Premesso questo, la spesa Pirelli in cultura non appare affatto dominata esclusivamente dalle considerazioni fiscali, ma si dimostra altamente qualificata e attenta ai risvolti sociali. Dal 1991 insieme al Museo d’arte di San Paolo (Masp) Pirelli organizza la più importante mostra annuale di fotografia del Brasile, che si è così trasformata in una collezione di oltre 2.500 immagini dei migliori fotografi brasiliani nota sotto il nome “Retratos do Brasil” che mostrano l’evoluzione della società. Pirelli sponsorizza l’associazione Mozarteum, che porta concerti di musica classica anche nei quartieri poveri e nelle favelas, oltre a formare giovani musicisti senza mezzi, e l’Orchestra sinfonica Heliopolis, nata nell’omonima favela della capitale paulista. Promuove rappresentazioni teatrali a prezzi popolari nei quartieri svantaggiati con pièce di autori come Luigi Pirandello e Adoniran Barbosa.

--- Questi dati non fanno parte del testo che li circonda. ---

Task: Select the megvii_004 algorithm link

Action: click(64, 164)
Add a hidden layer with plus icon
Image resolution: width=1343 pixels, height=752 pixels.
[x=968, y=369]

Anche i progetti sportivi sono rivolti in genere a ragazzi e ragazze delle aree marginali. Per esempio il progetto Meninos da Fazenda di Sumaré che consiste in una scuola di calcio per 120 ragazzi comprende un sostegno alimentare e la disponibilità di un assistente sociale, perché quelli sono bisogni reali dei ragazzi e delle loro famiglie. Fra i progetti sociali diretti meritano di essere segnalati il sostegno all’Educandário di suor Felicina nello stato di Bahia, che ospita 1.100 bambini delle scuole materne ed elementari, all’asilo e al doposcuola Dr. Klaide a Vila Curuça, il quartiere povero di Santo André, alla casa di accoglienza di Perus per ragazzi di strada, orfani e adolescenti con problemi di droga gestita dalla Aliança da Misericórdia e al Centro di convivenza Santa Dorotea a Grajaú, periferia sud-ovest di San Paolo.
Quest’ultimo, inaugurato nel 2004, è sorto sull’onda di un movimento popolare, animato principalmente da mamme del quartiere, dopo l’assassinio di un ragazzo di 14 anni sul sagrato della chiesa parrocchiale nel 2000 nel contesto di una lotta fra bande di narcotrafficanti. Il Centro, al quale Pirelli ha donato un pulmino e costruito un campo sportivo coperto, accoglie ed educa 180 bambini e ragazzi fra i 6 e i 14 anni, ai quali grazie a una convenzione col Comune fornisce anche i pasti. Le suore dorotee sono talmente apprezzate nel loro lavoro che i servizi comunali si basano sulle loro indicazioni per assegnare le risorse della Bolsa Família alle famiglie bisognose. Il colosso dei pneumatici finanzierà un nuovo progetto educativo e di socializzazione imperniato sul centro guidato dalla piccola comunità di quattro suore italiane e boliviane, di cui è superiora la lodigiana suor Paola Grignani. Non c’è vera grandezza senza attenzione a ciò che è oggettivamente piccolo, ma fa la differenza nelle cose davvero importanti.